§ Excerpted text:
I suppose when you're trying to summarize what 100 people wore, you have to keep it basic, so maybe instead of a summary, I'll just get right to it. Look - there was a lot to like last night on the Red Carpet. I just wasn't all that bowled over by anything in particular (same goes for the "Worsts" this year - nothing Bjork or Lara Flynn Boyle-esque).
As usual, the men were boring and not worthy of my words...sure, some took slight risks, and Nick Nolte's general nonsensical-ness did add some flair, but unlike me post-1998, this portion is ALL about the ladies.
Before we get to Best and Worst, how about a quick chat about some who were in the middle? For example, I thought that Gwyneth's look was a hit AND miss. It comes down to the cape, which I just hated. Not sure why - maybe because it made her look like a lesser Star Wars figurine from my youth? - I just thought it read too old. Plus, once we saw the dress underneath, and the body that works out 23 hours a day contained within the dress, it was an evern bigger mystery to me why she would have gone that route. Very strange to me.
You know who else was a mixed bag for me? Emma Stone. Look - I love her. Enough to do my best to see the good in what may just wind up on a many a "Worst Dressed" list. I hated the bow, and wasn;t crazy about the color on her. But the dress fit her so damn well, flowed in just the right places, and the rest of her look was just flawless. So I'll cut her a break.
Lastly, let's get back to the aforementioned Angelina Jolie. Look - I actually like this dress...you cant deny that it looked amazing on her. Likewise, her leg is one of the best in the biz. I just found it so damn aggro that she would continue to shove her hamhock out at photogs over and over again. It's like, you get enough freaking attention Angelina - you're not exactly Viginia Madsen or Penelope Ann Miller on the depth chart, k? If the slit had been just a TAD less high, I might have been able to get behind this one a little more...k?
Best Dressed
Look - there was a lot to like last night on the Red Carpet. I just wasn't all that bowled over by anything in particular (same goes for the "Worsts" this year - nothing Bjork or Lara Flynn Boyle-esque).
Before I get started, I have to give an honorable mention to Robin Roberts, who I thought looked amazing. I can't technically have her as a Best Dressed, as she was there covering the event rather than appearing at it, but she just looked damn good. At the very least, she was the Best Dressed of the Press Corp.
So who looked good? Let's start with Octavia Spencer. I just thought this look was stunning on her. Unlike Melissa McCarthy's, whose dress will be picked apart in just a couple of paragraphs, Octavia chose the right color, fabric, ruching AND jewels. A worthy best dressed nominee AND Oscar winner.
You know who else looked amazing? Jessica Chastain - and she arguably took the biggest risk of the night with a black and gold, heavily printed number. It really was her year - she was in practially every movie this year so good for her!

§ Stated problem 1:
Answer these questions about the red carpet commentary:
(a) What part of Gwyneth's look did the writer hate?
(b) Why can't Robin Roberts technically be counted as a Best Dressed?
(c) What colors was Jessica Chastain's dress?

Text and item location entries
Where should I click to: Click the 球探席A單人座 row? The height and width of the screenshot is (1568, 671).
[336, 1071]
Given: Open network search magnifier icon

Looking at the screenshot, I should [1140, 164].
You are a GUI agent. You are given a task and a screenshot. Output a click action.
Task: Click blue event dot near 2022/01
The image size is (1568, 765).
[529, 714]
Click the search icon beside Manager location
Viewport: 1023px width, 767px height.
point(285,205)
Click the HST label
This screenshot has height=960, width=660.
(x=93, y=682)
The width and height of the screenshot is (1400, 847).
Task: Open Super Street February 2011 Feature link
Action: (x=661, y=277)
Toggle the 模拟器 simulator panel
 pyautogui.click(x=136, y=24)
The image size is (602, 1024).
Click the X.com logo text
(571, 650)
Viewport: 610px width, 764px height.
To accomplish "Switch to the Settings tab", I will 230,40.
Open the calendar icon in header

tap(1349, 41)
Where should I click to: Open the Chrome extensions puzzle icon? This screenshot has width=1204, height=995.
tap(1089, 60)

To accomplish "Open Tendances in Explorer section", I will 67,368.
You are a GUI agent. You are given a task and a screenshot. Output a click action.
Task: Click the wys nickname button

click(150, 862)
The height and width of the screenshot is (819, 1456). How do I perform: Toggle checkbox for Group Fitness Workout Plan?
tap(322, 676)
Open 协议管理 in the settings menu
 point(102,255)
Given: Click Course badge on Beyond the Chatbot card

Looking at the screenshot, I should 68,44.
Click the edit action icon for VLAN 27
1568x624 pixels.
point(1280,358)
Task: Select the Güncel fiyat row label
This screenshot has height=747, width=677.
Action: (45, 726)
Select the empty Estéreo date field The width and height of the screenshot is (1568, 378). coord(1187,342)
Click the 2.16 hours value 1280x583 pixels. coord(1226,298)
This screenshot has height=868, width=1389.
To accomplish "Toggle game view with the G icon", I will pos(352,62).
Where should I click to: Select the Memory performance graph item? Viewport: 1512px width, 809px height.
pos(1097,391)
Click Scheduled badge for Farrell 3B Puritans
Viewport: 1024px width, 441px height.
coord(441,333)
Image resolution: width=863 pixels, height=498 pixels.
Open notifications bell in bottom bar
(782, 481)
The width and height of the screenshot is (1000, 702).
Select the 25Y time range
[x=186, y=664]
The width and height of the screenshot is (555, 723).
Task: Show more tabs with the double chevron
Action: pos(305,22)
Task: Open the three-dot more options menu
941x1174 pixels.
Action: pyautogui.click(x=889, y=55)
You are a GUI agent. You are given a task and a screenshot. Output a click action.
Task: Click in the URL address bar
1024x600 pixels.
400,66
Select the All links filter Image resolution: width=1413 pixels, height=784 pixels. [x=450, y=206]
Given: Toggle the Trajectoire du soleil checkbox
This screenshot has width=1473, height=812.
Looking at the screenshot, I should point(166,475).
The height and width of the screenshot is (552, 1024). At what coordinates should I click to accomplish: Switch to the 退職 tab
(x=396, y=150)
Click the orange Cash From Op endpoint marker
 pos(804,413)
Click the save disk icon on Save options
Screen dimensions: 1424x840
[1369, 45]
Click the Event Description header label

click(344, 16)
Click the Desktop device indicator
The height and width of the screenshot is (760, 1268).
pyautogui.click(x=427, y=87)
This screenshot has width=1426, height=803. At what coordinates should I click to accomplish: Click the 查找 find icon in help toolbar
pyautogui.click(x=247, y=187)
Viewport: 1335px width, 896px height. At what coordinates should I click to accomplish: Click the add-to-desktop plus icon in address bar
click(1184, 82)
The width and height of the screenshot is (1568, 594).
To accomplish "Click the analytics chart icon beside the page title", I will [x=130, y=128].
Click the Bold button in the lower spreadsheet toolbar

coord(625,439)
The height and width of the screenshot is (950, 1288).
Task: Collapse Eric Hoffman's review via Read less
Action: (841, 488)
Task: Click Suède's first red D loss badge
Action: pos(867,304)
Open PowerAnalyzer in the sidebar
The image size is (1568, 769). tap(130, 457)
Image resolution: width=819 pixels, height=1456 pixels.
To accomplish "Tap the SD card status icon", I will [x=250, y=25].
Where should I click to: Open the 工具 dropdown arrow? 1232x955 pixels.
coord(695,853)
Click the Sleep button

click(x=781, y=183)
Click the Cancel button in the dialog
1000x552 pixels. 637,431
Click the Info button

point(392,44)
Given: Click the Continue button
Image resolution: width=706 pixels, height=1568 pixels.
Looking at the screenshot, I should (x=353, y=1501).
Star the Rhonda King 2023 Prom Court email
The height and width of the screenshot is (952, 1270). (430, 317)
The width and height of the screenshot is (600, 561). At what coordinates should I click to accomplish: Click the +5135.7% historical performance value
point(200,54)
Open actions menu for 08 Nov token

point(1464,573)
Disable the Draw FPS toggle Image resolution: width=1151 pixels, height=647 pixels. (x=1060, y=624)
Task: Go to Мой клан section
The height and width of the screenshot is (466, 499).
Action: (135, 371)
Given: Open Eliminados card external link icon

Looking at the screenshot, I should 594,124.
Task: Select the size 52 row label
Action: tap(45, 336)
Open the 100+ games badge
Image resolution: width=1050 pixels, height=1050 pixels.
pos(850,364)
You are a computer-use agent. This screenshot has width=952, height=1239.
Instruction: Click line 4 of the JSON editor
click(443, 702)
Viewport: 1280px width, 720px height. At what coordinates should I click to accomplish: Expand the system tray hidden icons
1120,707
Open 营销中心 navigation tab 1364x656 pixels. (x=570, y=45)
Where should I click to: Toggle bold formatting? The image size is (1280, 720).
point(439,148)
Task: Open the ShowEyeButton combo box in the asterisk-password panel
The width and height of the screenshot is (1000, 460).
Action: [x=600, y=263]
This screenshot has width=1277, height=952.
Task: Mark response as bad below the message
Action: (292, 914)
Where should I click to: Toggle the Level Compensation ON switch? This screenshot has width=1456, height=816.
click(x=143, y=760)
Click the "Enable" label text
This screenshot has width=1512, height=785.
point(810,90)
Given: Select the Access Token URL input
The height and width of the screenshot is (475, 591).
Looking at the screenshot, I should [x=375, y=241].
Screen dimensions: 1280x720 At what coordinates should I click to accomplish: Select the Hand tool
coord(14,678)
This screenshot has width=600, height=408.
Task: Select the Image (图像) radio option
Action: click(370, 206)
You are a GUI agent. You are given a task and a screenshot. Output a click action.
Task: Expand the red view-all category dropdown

§ Stated problem 2: Transcribe the records word for word, from their first line through the line containing "tap(322, 676)".

§ Final result 1:
(a) The cape.
(b) She was there covering the event rather than appearing at it.
(c) Black and gold.

§ Final result 2:
Where should I click to: Click the 球探席A單人座 row? The height and width of the screenshot is (1568, 671).
[336, 1071]
Given: Open network search magnifier icon

Looking at the screenshot, I should [1140, 164].
You are a GUI agent. You are given a task and a screenshot. Output a click action.
Task: Click blue event dot near 2022/01
The image size is (1568, 765).
[529, 714]
Click the search icon beside Manager location
Viewport: 1023px width, 767px height.
point(285,205)
Click the HST label
This screenshot has height=960, width=660.
(x=93, y=682)
The width and height of the screenshot is (1400, 847).
Task: Open Super Street February 2011 Feature link
Action: (x=661, y=277)
Toggle the 模拟器 simulator panel
 pyautogui.click(x=136, y=24)
The image size is (602, 1024).
Click the X.com logo text
(571, 650)
Viewport: 610px width, 764px height.
To accomplish "Switch to the Settings tab", I will 230,40.
Open the calendar icon in header

tap(1349, 41)
Where should I click to: Open the Chrome extensions puzzle icon? This screenshot has width=1204, height=995.
tap(1089, 60)

To accomplish "Open Tendances in Explorer section", I will 67,368.
You are a GUI agent. You are given a task and a screenshot. Output a click action.
Task: Click the wys nickname button

click(150, 862)
The height and width of the screenshot is (819, 1456). How do I perform: Toggle checkbox for Group Fitness Workout Plan?
tap(322, 676)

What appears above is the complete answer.